WHAT THE TASK REQUIRES
Work out how many lines of the listing hold the string "each", then answer with that number and nothing else.
*** Opening of DATASET ***
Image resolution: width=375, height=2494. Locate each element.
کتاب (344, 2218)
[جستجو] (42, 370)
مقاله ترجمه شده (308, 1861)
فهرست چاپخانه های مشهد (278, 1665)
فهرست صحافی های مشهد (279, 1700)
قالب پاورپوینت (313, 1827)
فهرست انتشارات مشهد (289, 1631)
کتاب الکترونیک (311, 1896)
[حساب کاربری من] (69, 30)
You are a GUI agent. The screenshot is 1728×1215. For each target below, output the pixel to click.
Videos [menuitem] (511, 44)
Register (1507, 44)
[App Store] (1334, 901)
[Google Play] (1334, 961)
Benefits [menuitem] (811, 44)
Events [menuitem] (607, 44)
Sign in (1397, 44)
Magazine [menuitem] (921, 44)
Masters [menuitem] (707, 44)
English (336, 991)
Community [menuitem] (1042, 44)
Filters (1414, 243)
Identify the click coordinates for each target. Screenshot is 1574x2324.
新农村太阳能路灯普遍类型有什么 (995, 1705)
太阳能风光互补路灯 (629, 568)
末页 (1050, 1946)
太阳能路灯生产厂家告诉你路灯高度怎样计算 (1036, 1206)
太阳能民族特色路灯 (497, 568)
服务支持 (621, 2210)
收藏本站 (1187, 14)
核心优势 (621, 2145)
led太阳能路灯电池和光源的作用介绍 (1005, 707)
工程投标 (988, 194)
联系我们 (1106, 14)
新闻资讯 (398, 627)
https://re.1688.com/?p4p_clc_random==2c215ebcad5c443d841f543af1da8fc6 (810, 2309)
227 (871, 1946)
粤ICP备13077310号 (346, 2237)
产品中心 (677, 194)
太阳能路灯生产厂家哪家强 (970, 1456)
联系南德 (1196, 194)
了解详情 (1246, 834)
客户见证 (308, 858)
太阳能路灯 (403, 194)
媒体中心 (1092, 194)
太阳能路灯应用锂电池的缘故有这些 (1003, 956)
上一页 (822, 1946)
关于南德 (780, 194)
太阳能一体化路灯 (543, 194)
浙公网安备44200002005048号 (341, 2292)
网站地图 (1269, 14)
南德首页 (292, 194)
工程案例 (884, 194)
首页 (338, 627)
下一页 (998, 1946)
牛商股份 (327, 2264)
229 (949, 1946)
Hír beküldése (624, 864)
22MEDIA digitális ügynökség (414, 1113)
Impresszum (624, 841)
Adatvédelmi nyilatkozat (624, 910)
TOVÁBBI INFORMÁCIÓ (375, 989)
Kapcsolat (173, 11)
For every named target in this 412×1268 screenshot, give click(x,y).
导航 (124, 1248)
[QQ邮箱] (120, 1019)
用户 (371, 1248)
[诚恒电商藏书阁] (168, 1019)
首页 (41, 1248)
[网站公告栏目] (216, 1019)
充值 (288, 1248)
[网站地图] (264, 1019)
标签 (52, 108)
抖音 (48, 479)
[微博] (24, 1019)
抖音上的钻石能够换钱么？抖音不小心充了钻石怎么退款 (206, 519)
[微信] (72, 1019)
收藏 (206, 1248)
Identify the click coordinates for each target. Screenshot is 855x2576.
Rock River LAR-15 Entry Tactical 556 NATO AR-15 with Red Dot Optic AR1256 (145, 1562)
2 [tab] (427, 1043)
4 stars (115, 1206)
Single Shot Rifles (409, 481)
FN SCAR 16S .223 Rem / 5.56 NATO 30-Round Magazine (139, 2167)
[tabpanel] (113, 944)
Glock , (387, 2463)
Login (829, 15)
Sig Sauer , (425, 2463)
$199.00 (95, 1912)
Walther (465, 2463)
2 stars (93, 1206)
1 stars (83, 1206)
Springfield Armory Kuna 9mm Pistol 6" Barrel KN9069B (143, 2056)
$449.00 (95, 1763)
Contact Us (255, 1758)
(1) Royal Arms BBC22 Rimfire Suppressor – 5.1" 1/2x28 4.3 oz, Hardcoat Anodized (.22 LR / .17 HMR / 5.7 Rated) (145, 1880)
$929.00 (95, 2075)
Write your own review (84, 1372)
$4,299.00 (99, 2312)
*** Close of DATASET ***
WRITTEN RESPONSE
4